Back home after a quiet week at work
When she opened the door I leaned over
To touch a speck of pixie glitter on her collar
Bone. After dinner her blood pressure rose
And she needed a rub on her shoulder
Before she could breathe properly. It was Friday.
We changed into pink night clothes—
A kind of foreplay before a series of open
Heart surgeries. On TV, experts were analyzing
Japanese bush warbler songs and how the city
Birds with more complex song structure
Were guaranteed better sex and longer lives.
This was followed by images of Salman Abedi.

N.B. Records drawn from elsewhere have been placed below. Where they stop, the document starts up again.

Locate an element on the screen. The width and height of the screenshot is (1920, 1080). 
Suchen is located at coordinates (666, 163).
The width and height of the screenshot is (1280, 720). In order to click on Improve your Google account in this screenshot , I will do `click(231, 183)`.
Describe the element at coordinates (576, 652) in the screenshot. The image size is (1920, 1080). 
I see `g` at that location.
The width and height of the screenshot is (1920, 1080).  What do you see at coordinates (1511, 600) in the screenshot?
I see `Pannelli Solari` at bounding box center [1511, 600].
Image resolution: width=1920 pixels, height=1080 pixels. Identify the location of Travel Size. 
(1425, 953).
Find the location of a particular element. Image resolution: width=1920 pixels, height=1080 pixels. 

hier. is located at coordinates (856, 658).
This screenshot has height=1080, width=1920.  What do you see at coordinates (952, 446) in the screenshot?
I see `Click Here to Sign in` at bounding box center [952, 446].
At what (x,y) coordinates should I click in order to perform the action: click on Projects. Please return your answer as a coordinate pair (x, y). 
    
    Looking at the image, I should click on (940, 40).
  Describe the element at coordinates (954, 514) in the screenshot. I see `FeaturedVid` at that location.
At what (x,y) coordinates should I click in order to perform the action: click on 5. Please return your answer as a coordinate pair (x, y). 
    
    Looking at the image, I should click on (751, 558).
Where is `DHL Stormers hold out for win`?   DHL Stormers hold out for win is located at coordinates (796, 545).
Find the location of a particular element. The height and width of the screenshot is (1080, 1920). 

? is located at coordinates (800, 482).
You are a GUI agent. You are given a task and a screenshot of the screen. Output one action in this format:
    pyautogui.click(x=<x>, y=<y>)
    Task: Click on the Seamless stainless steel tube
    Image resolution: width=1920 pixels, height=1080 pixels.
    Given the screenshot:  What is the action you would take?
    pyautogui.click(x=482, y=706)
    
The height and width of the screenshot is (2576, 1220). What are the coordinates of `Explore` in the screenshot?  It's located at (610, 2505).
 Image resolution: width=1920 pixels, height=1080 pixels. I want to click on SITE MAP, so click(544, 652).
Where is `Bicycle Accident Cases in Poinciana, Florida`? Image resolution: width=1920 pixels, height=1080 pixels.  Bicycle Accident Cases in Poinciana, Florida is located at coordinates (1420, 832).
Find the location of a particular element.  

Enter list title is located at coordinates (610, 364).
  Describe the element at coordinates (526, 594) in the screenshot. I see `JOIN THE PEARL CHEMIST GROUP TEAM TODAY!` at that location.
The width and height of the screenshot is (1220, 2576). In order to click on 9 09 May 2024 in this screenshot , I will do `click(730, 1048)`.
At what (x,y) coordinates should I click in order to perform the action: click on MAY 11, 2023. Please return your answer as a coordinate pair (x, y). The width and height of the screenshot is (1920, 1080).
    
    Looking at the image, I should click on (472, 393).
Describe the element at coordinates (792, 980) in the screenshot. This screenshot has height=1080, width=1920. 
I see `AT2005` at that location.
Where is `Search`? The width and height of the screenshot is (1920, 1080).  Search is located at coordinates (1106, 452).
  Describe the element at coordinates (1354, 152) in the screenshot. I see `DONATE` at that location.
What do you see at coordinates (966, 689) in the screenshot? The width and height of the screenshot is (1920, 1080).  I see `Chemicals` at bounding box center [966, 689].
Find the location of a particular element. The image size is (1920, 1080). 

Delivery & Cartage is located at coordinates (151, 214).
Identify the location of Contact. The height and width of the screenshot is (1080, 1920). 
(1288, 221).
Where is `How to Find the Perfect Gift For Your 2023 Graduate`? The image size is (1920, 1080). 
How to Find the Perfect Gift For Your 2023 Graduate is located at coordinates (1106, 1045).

Bobbies on Brandt Street, talking.
Briana Grande pooching at cameras before
The Manchester concert. All of this while she lay
Curled on my thighs like a piece of cashmere.
The bronze skin of her nape, red from absentminded
Stroking of my fingers. All of a sudden
She started dissolving in a pool of tears. First her head
Then face, then the arms—reflecting the darkness.
When she came back in form, she was charging around
The breadth of the room—a wretched half
Demon as if just out from radiation—fearing
She will be told they failed to take the tumor off her throat.
She almost knocked the TV where the topic had changed
And they were discussing benefits of donkey milk soap.
I tried coaxing her into the shower,
Washing her head. Fixing a drink.
Forgetting won’t change a thing she said.
Questions and Answers
Is there a specific moment that inspired you to pursue poetry?
I was in grade eleven when I felt confident for the first time about sharing a piece of writing with Mr. Walsh, our high school Creative Writing teacher. It was a short poem about New Year’s Eve seen through the eyes of a cotton-fluffer yelling out his services on the streets of Calcutta, where I was at. Weeks passed without a word. When Mr. Walsh did revert, the margins of the sheet I had handed, came back crammed with comments and edits, written in long hand with a red pen. It was a moment of contradiction and realization. At one level, judging by the close attention he had accorded the piece, it appeared to me that there was likely something about the piece he found worthy. At the more obvious level it appeared as well, that the writing itself had fallen far short of his idea of what it needed to be. To me that moment was key in defining what and how I would write: it put me on a path, made the end goal somewhat clear and visible and at the same time, seemed to affirm, maybe, maybe, all one needed were legs to make a run for it.
How/where do you find inspiration today?
For me, I find inspiration usually when I am visiting a strange town inhabited by complete strangers; chatting up cab drivers, bartenders, hotel clerks, and people sat on park benches waiting for the next snatch of conversation while watching the world go by.
Do you use any resources that a young poet would find useful (e.g. books, films, art, websites, etc.)?
Books, films, art, blogs, rivers, hills, elks, and the wilderness all help, but the one thing that has helped me more than anything is the occasional lapse into a frame of mind where I am unwilling to let anything go unobserved.
As a published writer, what are your tips or words of motivation for the aspiring poet?
Being able to write every day matters way more than anything else; yes, way more than being published.
What inspired or motivated you to write this poem?
The horror, absurdity, and anguish I saw in the eyes of someone I happened to be with when the concert bombing incident unfolded in Manchester, UK.
What poetic techniques did you use in this poem? How much attention do you pay to form and metre?
To me the most important aspect of technique in crafting this piece was to be able to convey the horror unfolding slowly at a distance and the absurdity of the aftermath taking over completely. In order to evoke the situational irony, it was important for me to focus on the tone, choice of images, figures, and metaphors; and make the whole thing come out as almost unreal, almost allegory.